Exercise details:
Pull out the lines starting with the one containing "Image resolution: width=1200" and going on through the one containing "coord(174,554)", both included, and copy them word for word.

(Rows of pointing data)

+ + + + +

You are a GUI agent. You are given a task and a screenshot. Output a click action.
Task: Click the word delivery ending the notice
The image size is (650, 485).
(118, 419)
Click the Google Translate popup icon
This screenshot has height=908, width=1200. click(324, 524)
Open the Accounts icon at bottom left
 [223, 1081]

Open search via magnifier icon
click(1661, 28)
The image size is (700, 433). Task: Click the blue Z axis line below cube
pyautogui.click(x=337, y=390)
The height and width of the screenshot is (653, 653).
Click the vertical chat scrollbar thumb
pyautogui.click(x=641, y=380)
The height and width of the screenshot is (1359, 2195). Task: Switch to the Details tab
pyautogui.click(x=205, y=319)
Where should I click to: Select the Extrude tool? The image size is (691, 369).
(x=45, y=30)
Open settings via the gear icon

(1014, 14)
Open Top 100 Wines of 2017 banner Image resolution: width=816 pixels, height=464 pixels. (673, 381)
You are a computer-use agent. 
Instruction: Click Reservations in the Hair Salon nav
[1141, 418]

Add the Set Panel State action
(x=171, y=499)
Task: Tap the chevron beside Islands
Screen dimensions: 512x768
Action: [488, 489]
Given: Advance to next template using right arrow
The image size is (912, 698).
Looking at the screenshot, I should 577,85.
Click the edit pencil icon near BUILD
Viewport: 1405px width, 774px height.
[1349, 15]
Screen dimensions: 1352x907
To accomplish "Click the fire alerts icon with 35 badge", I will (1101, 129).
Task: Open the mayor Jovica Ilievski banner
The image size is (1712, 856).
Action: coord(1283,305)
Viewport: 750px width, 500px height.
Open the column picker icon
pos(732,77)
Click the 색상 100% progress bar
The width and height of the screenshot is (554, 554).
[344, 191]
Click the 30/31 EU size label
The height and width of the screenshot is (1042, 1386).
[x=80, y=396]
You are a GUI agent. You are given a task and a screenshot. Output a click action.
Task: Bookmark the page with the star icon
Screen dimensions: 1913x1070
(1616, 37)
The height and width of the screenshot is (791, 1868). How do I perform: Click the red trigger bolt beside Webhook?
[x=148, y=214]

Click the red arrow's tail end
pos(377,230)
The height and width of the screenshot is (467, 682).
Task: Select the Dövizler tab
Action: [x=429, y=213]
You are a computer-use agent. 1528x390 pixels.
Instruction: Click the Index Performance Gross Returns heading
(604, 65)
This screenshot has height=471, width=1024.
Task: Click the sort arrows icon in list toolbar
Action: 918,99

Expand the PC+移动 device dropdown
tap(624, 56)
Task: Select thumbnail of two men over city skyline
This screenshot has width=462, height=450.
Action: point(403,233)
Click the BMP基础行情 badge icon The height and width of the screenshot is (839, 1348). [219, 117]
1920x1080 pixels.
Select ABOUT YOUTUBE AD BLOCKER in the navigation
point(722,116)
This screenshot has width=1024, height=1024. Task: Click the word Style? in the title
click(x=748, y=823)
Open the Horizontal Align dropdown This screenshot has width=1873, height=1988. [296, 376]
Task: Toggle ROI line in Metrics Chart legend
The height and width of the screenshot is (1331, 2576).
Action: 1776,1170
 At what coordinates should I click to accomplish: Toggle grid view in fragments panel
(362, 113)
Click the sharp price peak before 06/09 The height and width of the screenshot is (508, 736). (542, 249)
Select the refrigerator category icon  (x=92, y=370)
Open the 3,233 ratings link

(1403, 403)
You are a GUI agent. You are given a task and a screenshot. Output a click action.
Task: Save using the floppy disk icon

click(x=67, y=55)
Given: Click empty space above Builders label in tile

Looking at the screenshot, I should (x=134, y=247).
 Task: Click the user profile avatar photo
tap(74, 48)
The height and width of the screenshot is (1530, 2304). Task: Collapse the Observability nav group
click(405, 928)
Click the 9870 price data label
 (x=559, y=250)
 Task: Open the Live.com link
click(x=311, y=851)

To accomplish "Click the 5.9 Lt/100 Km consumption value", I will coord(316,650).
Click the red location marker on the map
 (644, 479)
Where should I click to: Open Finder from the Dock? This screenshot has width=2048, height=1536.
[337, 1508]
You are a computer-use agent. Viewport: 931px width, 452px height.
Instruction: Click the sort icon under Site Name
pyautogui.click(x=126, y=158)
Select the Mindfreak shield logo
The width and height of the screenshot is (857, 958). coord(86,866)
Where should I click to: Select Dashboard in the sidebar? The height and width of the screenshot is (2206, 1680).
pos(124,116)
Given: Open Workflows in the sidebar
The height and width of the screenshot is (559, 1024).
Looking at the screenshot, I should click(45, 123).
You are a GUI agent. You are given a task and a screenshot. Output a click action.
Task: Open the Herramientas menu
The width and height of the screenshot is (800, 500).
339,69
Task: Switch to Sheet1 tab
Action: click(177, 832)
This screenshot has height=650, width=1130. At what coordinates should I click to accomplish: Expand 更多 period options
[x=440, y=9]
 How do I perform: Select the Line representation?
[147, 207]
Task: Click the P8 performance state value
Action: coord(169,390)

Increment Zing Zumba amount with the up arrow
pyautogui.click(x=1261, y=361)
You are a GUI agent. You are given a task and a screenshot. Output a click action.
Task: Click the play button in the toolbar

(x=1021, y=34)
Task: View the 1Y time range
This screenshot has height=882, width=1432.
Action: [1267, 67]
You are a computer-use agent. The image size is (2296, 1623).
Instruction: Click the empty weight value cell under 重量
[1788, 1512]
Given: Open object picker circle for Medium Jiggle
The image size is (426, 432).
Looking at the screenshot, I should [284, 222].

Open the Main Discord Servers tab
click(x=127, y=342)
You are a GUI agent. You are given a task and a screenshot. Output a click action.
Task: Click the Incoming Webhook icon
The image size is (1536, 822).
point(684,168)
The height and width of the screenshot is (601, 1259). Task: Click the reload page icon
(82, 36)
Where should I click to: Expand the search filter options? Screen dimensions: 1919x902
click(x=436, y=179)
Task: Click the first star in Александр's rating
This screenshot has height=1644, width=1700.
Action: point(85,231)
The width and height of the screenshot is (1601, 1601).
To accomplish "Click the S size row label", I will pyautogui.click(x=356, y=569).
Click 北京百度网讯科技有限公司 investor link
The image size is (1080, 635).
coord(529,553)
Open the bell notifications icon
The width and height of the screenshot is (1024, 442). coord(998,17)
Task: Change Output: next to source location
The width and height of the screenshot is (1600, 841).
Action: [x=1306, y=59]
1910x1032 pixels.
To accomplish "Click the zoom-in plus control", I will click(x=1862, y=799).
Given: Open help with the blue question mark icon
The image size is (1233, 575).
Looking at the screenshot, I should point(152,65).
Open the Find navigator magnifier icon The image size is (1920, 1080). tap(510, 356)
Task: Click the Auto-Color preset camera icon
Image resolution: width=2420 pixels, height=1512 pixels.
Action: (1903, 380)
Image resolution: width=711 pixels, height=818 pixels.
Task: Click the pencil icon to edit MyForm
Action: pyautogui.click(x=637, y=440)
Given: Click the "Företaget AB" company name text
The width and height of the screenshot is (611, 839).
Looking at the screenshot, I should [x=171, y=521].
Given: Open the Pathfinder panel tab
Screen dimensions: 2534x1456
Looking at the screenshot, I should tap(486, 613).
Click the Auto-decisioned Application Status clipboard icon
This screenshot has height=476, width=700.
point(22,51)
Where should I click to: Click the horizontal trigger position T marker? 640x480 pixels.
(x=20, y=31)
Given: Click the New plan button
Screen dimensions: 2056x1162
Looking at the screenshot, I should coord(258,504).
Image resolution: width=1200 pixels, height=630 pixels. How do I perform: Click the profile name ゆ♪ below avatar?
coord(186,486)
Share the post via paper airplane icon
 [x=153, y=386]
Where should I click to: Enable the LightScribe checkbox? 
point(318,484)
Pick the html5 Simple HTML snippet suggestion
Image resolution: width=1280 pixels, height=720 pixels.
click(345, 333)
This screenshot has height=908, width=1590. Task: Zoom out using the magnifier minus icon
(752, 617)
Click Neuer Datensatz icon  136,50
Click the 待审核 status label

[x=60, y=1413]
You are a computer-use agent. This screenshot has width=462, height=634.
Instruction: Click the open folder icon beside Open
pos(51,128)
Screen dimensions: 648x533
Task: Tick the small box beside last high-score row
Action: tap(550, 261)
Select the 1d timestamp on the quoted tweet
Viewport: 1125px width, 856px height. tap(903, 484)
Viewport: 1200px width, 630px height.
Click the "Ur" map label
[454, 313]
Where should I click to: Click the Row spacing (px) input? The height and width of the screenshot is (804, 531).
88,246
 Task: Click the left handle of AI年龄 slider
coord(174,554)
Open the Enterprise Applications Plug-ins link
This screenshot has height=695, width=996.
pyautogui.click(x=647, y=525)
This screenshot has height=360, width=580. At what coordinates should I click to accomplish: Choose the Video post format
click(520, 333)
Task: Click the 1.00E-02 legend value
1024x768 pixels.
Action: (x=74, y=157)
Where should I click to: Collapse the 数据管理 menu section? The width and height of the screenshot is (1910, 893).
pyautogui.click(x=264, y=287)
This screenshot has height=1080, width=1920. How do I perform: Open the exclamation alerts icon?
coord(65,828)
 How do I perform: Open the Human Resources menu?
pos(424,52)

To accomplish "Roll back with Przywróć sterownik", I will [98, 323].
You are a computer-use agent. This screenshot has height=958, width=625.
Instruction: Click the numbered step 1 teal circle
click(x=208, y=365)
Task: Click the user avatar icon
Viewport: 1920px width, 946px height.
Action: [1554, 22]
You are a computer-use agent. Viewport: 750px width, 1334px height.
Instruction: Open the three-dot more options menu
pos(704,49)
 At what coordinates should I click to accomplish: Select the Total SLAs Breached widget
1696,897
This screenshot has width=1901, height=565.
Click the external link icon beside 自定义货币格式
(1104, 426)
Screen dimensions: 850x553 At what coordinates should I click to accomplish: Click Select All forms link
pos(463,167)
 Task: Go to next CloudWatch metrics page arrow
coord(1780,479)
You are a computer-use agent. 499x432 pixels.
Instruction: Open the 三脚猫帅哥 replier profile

+ + + + +

Solution to this exercise:
Image resolution: width=1200 pixels, height=630 pixels. How do I perform: Click the profile name ゆ♪ below avatar?
coord(186,486)
Share the post via paper airplane icon
 [x=153, y=386]
Where should I click to: Enable the LightScribe checkbox? 
point(318,484)
Pick the html5 Simple HTML snippet suggestion
Image resolution: width=1280 pixels, height=720 pixels.
click(345, 333)
This screenshot has height=908, width=1590. Task: Zoom out using the magnifier minus icon
(752, 617)
Click Neuer Datensatz icon  136,50
Click the 待审核 status label

[x=60, y=1413]
You are a computer-use agent. This screenshot has width=462, height=634.
Instruction: Click the open folder icon beside Open
pos(51,128)
Screen dimensions: 648x533
Task: Tick the small box beside last high-score row
Action: tap(550, 261)
Select the 1d timestamp on the quoted tweet
Viewport: 1125px width, 856px height. tap(903, 484)
Viewport: 1200px width, 630px height.
Click the "Ur" map label
[454, 313]
Where should I click to: Click the Row spacing (px) input? The height and width of the screenshot is (804, 531).
88,246
 Task: Click the left handle of AI年龄 slider
coord(174,554)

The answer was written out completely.